Short problem:
Please rewrite the lines from the one containing "Screen dimensions: 456x258" through the end of the data, inclusive, replacing "Table view" with "Grid view" and changing nothing else. Leave the pictures out of your answer.

Records for processing:
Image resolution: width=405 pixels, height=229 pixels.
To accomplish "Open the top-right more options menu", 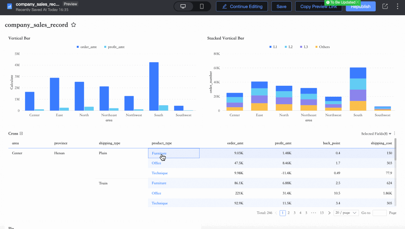I will 397,7.
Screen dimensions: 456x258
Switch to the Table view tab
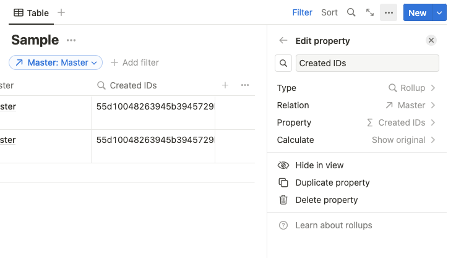pyautogui.click(x=32, y=12)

Response to this exercise:
Screen dimensions: 456x258
Switch to the Grid view tab
pyautogui.click(x=32, y=12)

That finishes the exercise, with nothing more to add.